A strong UK labor market and inflation that has accelerated to unprecedented levels since 2011 push the Bank of England to raise the interest rate. How will monetary restriction affect the fate of GBPUSD? Let us discuss the market outlook and make up a trading plan.
Weekly pound fundamental forecast
In Forex, traders always act at their own risk, and must understand that in case of incorrect interpretation of the information received, they will lose money. The head of the Bank of England, Andrew Bailey, did not make excuses because he misled the financial markets about the need to curb the raging inflation. The traders are to blame for believing in the BoE head’s assumptions. The interest rate remained unchanged at 0.1%, but they lost money. It’s only the beginning!
Ahead of the BoE meeting in November, it was not clear how the labor market was doing. There was no data on October inflation either. The Bank of England had to act blindly, and unsurprisingly, and it is not surprising that it refrained from changing monetary policy. At the beginning of the second half of November, it became clear that it was necessary to raise the interest rate. The number of paid employees in the UK in September-October rose by 160 thousand to 29.3 million, and the number of vacancies rose to a record level. It seems that the end of the government’s job support program in early autumn did not negatively affect the labor market, which removes the obstacle to the start of monetary restriction.
While the UK employment rates have started to improve, the inflation situation looks dangerous. In October, consumer prices accelerated to 4.2% YoY, the highest level since 2011. The cost of about 30% of goods and services included in the basket increased by 5% or more. This indicates widespread price pressure and is pushing the Bank of England to raise the interest rate. Derivatives markets consider the issue of its growth by 15 bps in December to 0.25% resolved. The situation was the same before the November MPC meeting, but now the central bank has much more information than it did then.

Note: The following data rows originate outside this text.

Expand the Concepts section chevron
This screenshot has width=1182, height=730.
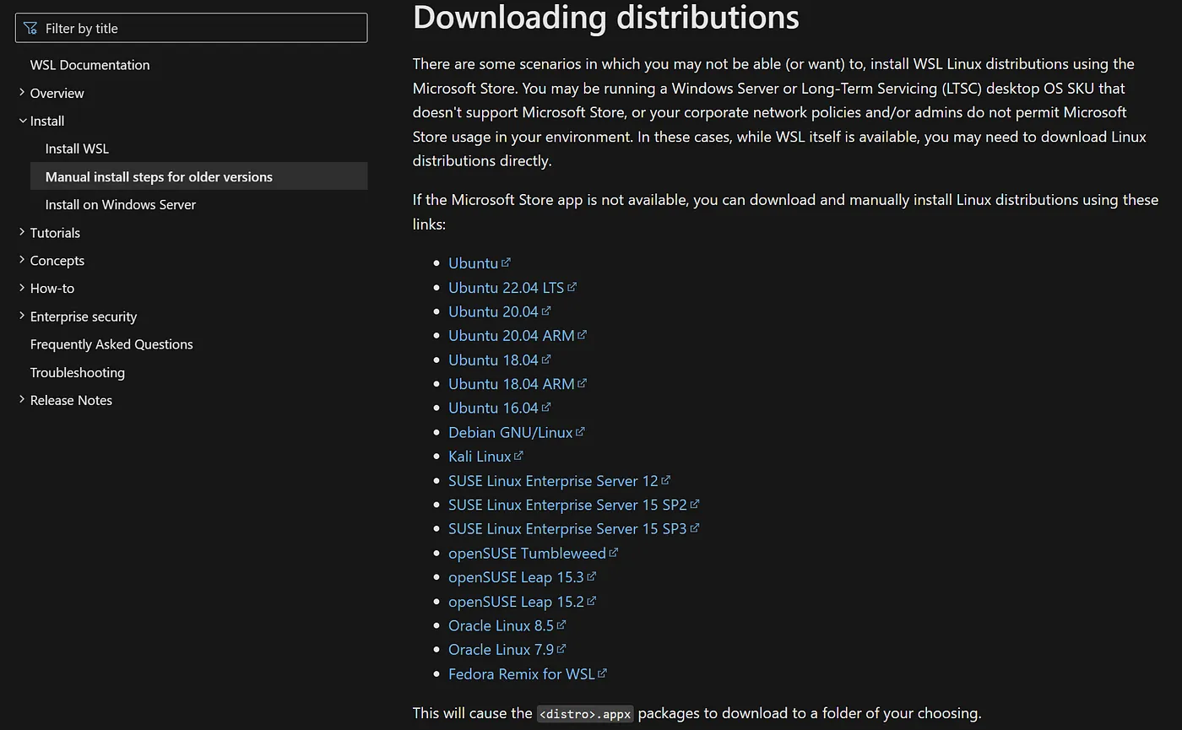coord(22,260)
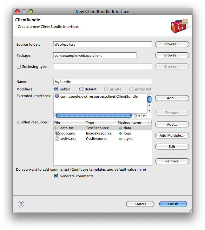Select the default modifier radio button
This screenshot has height=230, width=205.
pyautogui.click(x=81, y=89)
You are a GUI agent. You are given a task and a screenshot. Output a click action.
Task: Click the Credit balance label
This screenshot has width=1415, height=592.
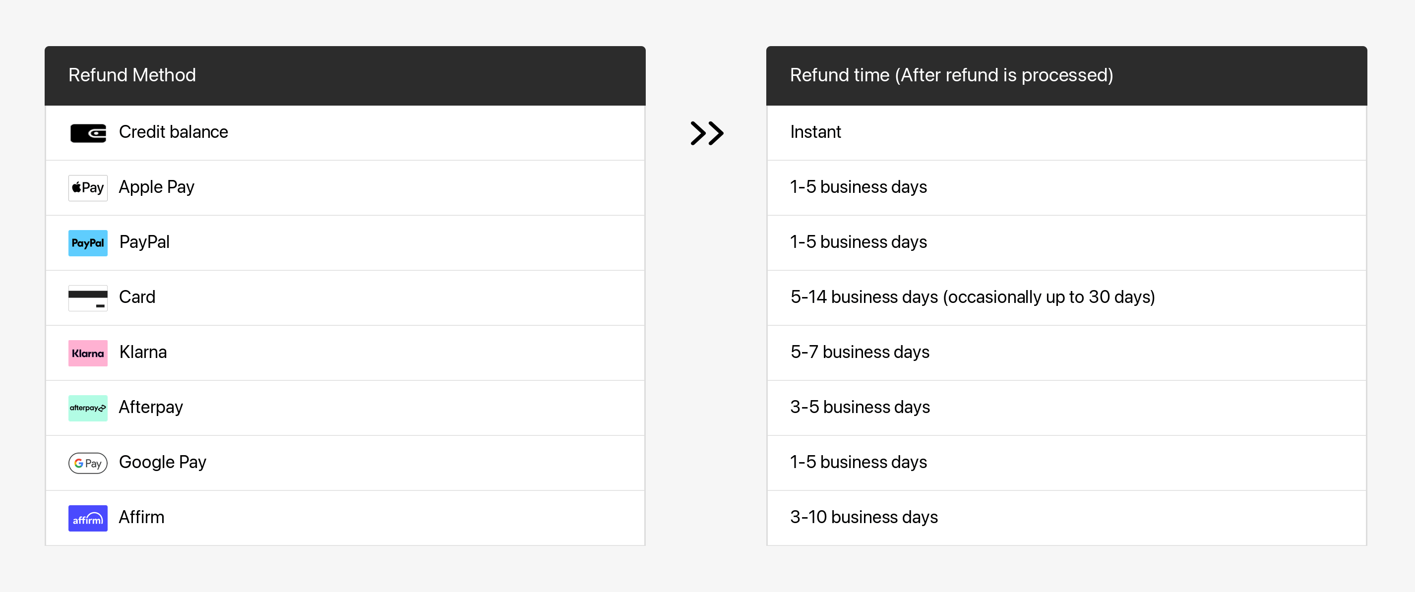(x=173, y=132)

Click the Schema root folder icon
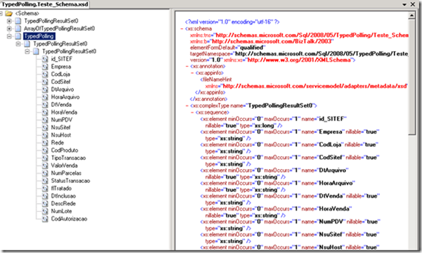(9, 13)
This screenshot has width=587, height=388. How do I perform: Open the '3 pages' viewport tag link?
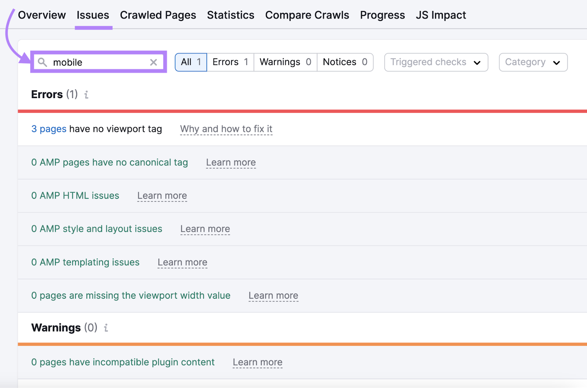(x=48, y=129)
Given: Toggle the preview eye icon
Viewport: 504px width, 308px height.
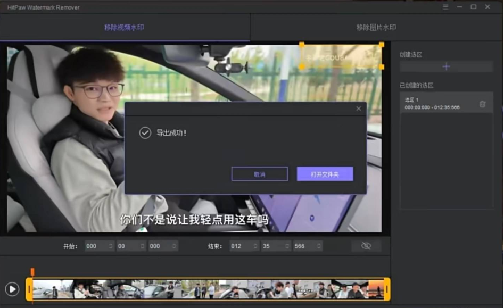Looking at the screenshot, I should point(366,246).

If the BoE starts monetary restriction, it will overtake the Fed and the ECB and become the first major central bank to do so. Yes, Norway and New Zealand regulators have already started tightening monetary policy, but the Bank of England has an entirely different status.
The problem is that raising the interest rate will create a headwind for the economy, which is struggling to recover and is still about 2% less than before the pandemic. The situation is exacerbated by London’s intention to use Article 16 of the Brexit protocol. Prime Minister Boris Johnson argues that it is legal to suspend part of the deal, and Brexit Minister David Frost wonders if sanctions from Brussels could follow in response. If the EU starts a trade war, the UK will respond immediately.
Weekly GBPUSD trading plan
In my opinion, the increase in the interest rate in the UK will be extremely slow, and the problems of its economy and the Brexit issue will not allow the GBPUSD bulls to break the downtrend. The short-term correction of the pair may continue. However, traders can use rebounds from the resistances at 1.36 and 1.365 to enter sales.